福井新聞ONLINE 9月2日(金)9時56分配信

 福井県鯖江市中心部の古町商店街にある公衆トイレが1年以上、施錠されて使えないままになっている。トイレを意図的にあふれさせるなど度重なるいたずら被害を防ぐための苦肉の策で、管理する市や商店街の店主らは「また被害に遭うのでは」と、利用再開に踏み切れずにいる。

 公衆トイレは同商店街の憩いの場「ポケットパーク」にあり、男性用と女性用、多目的の3種類。2014年末ごろから、和式・洋式トイレ周りの床や壁に、ぬれたトイレットペーパーが散乱した状態にされる被害が見られるようになった。予備のロールや空のペットボトルを排水口に突っ込み、意図的に水をあふれさせたものとみられる。

 被害は男性用、女性用、多目的トイレすべてであった。汚物が丸ごとトイレの周りに落ちていたり、壁に付いていることもあった。

 被害に遭うたびに清掃業務委託を受ける古町商店会や維持管理を担う市の職員が掃除に当たった。しかし、数日もたたないうちにまた同じいたずらがされるなど、関係者によると被害は7回以上に及んでいるという。

 1週間ほどトイレを施錠して沈静化を何度か試みた。また県警鯖江署に相談し巡回も強化してもらったが、効果はなかった。昨年6月、市と同商店会が無期限閉鎖を決断。中心市街地で開かれるイベント時の開放以外は、扉に閉鎖の理由を書いた張り紙を貼り、施錠している。
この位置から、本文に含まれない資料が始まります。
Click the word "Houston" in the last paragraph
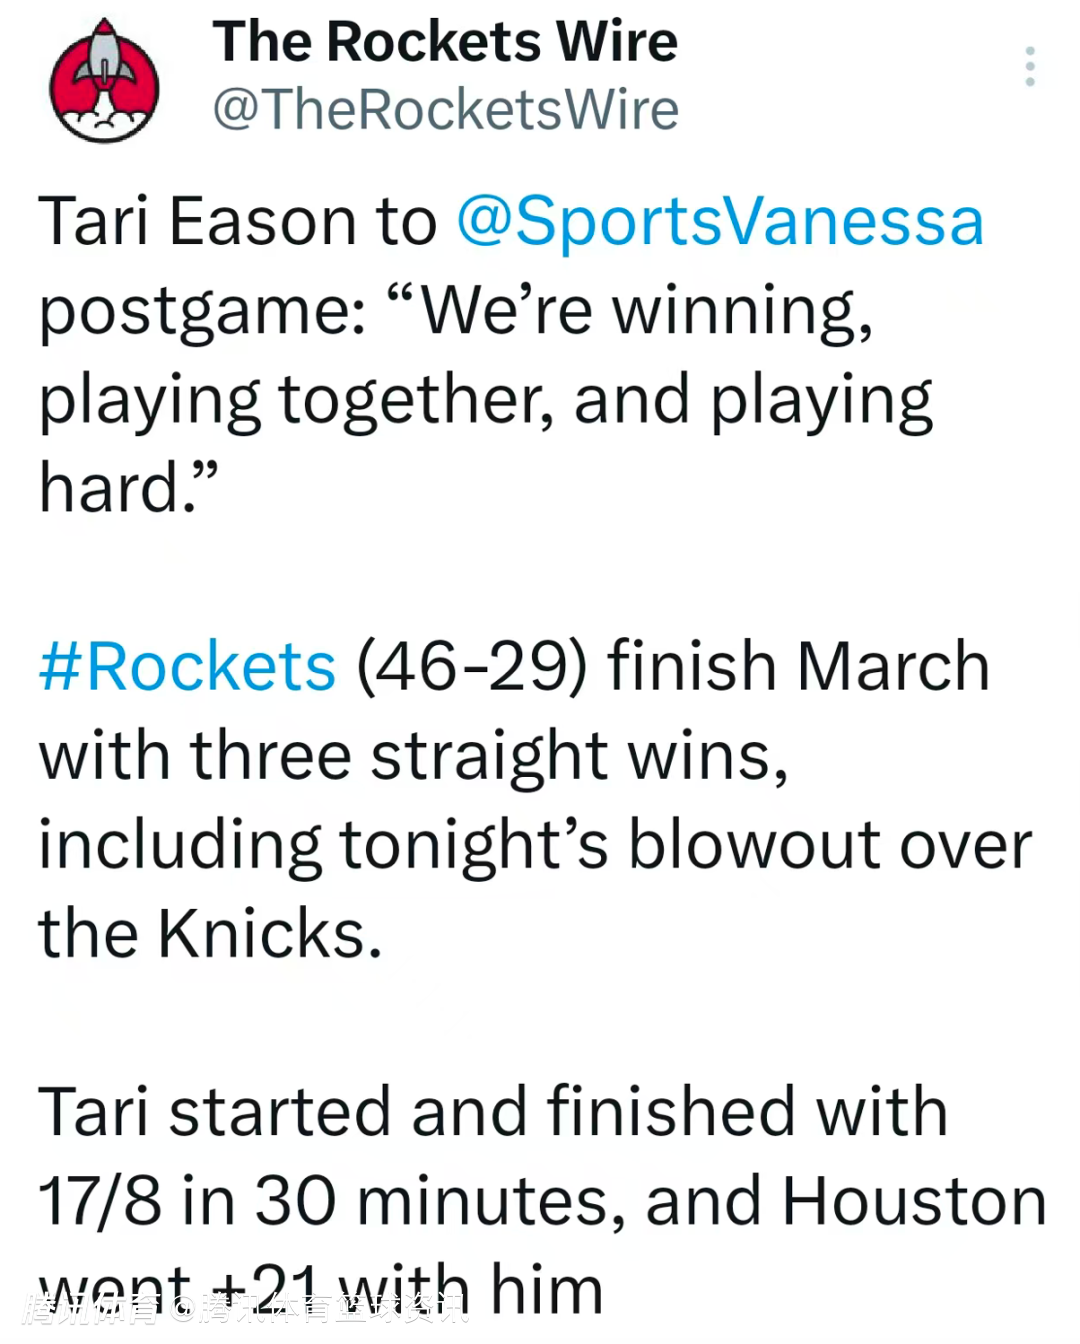The height and width of the screenshot is (1344, 1080). click(x=914, y=1201)
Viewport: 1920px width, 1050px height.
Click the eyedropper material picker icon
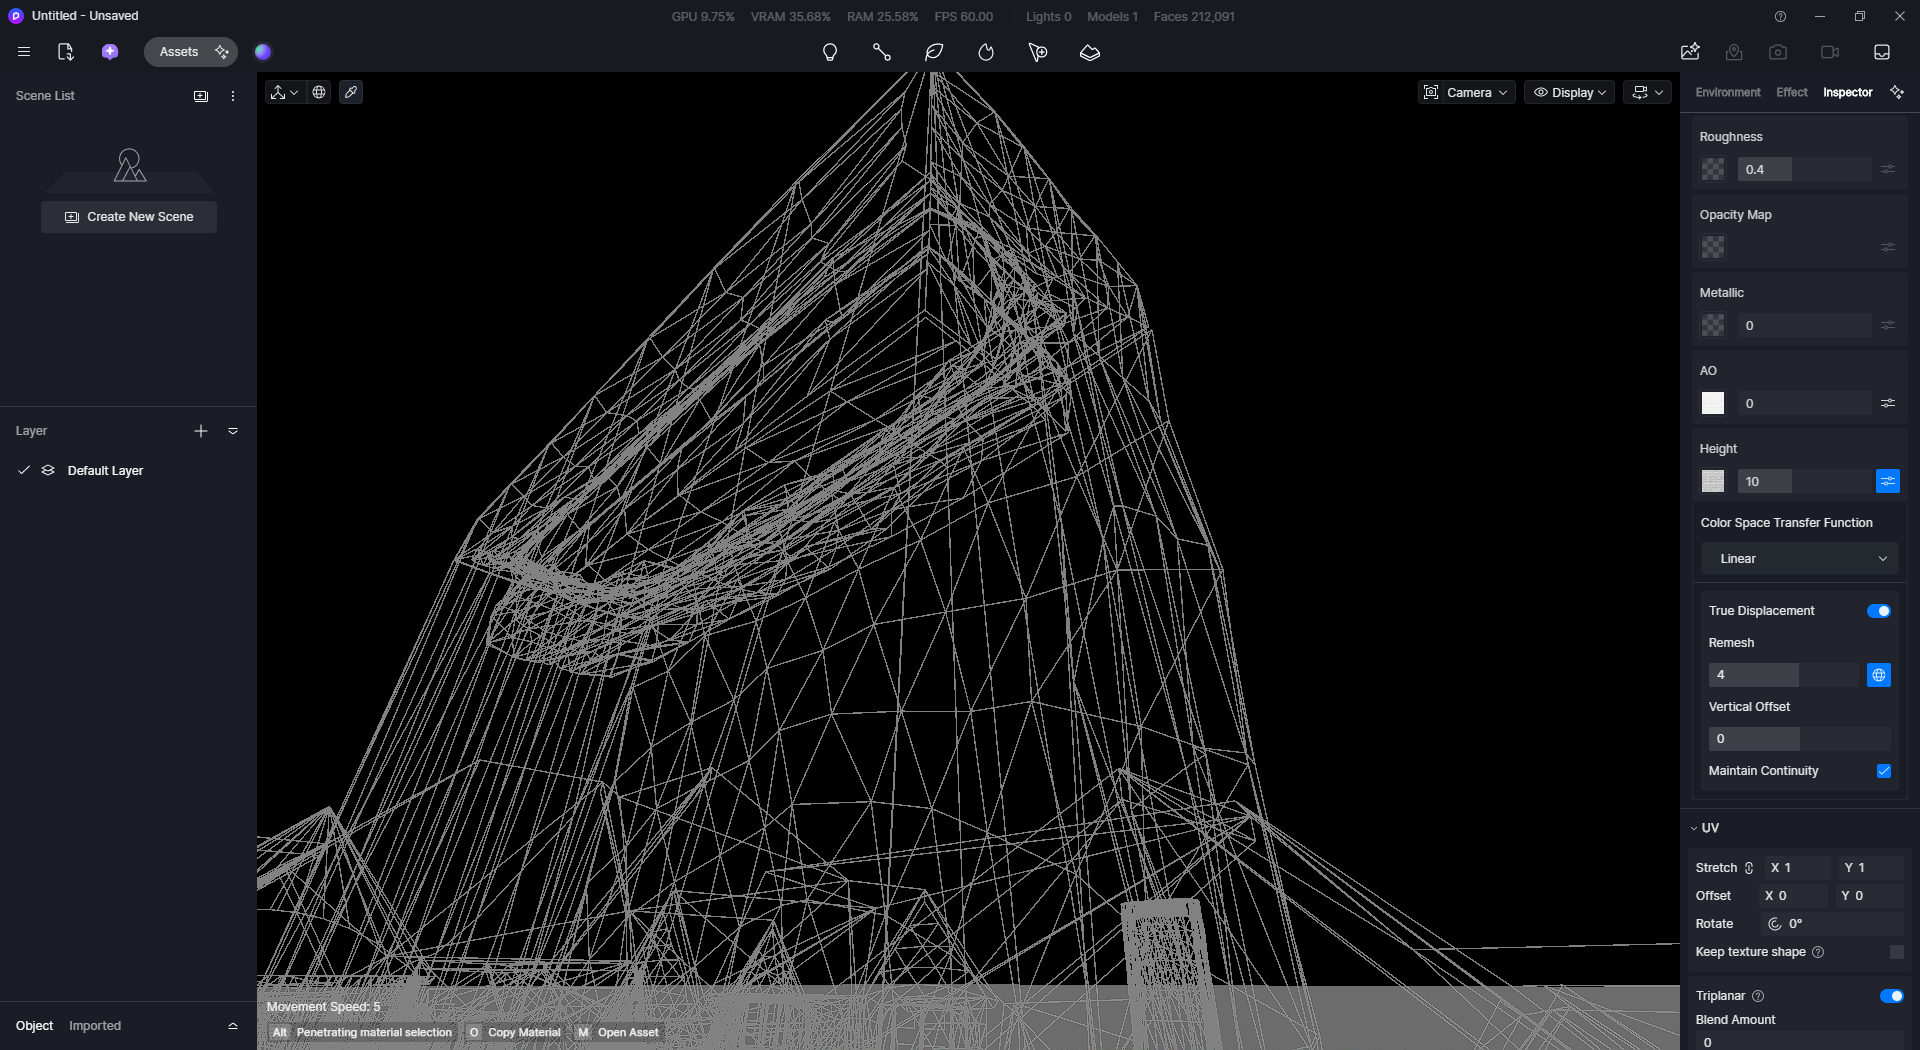click(351, 92)
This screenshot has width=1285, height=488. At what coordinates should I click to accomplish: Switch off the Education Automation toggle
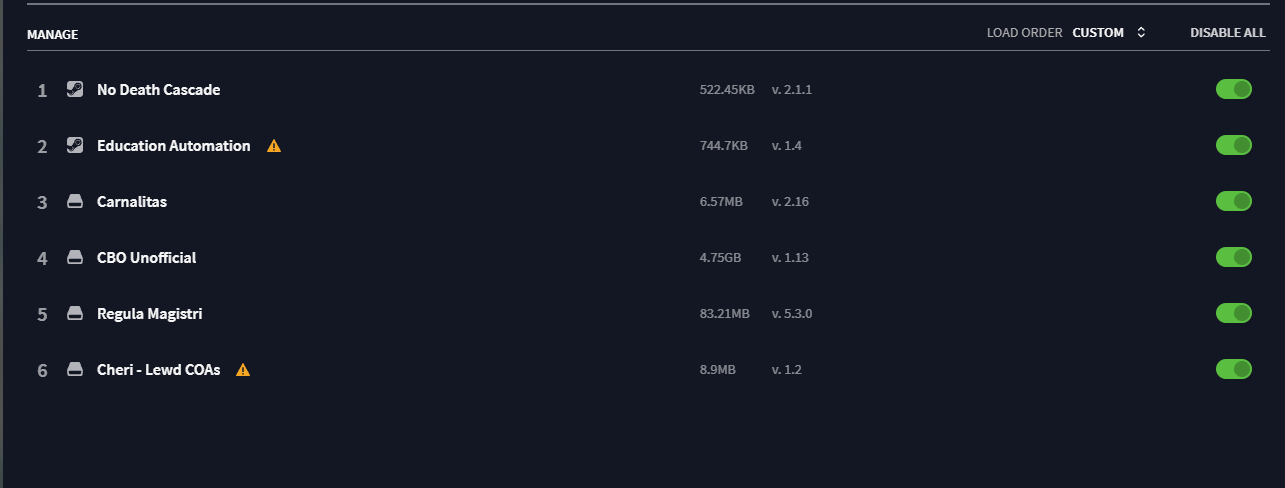(x=1234, y=146)
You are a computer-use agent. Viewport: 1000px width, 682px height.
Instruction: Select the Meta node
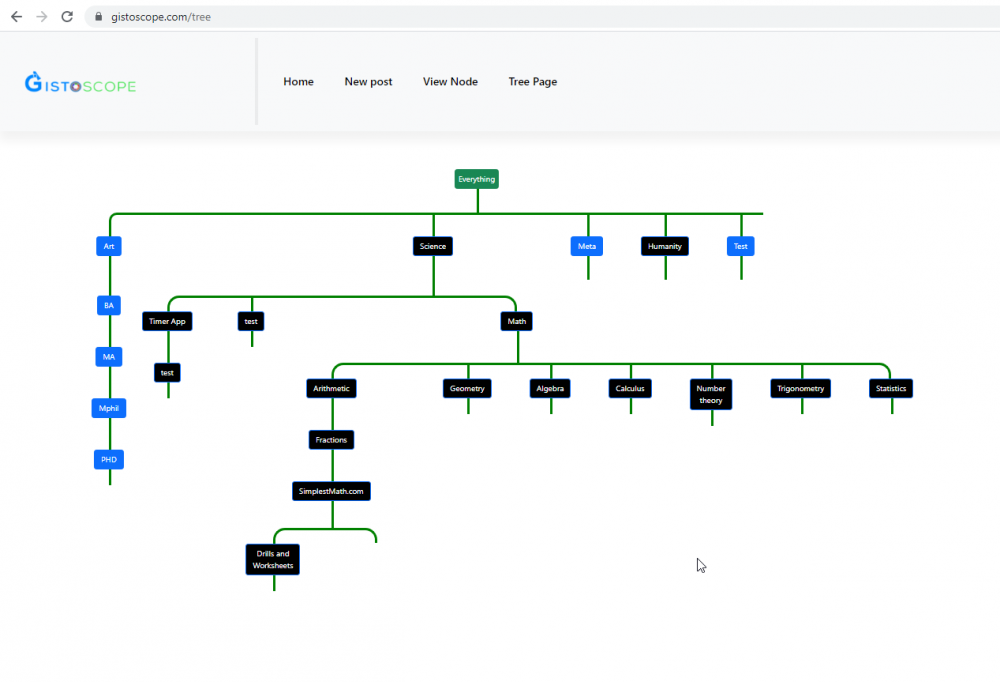[x=587, y=246]
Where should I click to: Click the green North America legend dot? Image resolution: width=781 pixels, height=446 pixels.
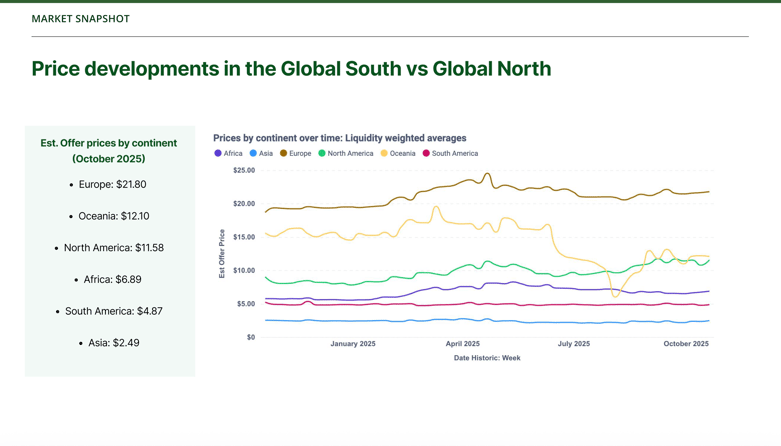pyautogui.click(x=322, y=154)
 同商店会は現在も週1回、だれも使えないトイレの清掃を続けている。倉橋宏会長(59)は「商店街のためにも開放したいのは山々だが、またいたずらされるのが怖い」と葛藤を口にする。

 市では対策を検討したが、「24時間人を張りつけるのは困難。トイレなので防犯カメラを付けるわけにもいかない」と担当者。打つ手がない現状に頭を悩ませる。“鯖江の顔”ともいえる中心市街地のトイレだけに「再び開放できるよう、万全な対策を十分に検討したい」としている。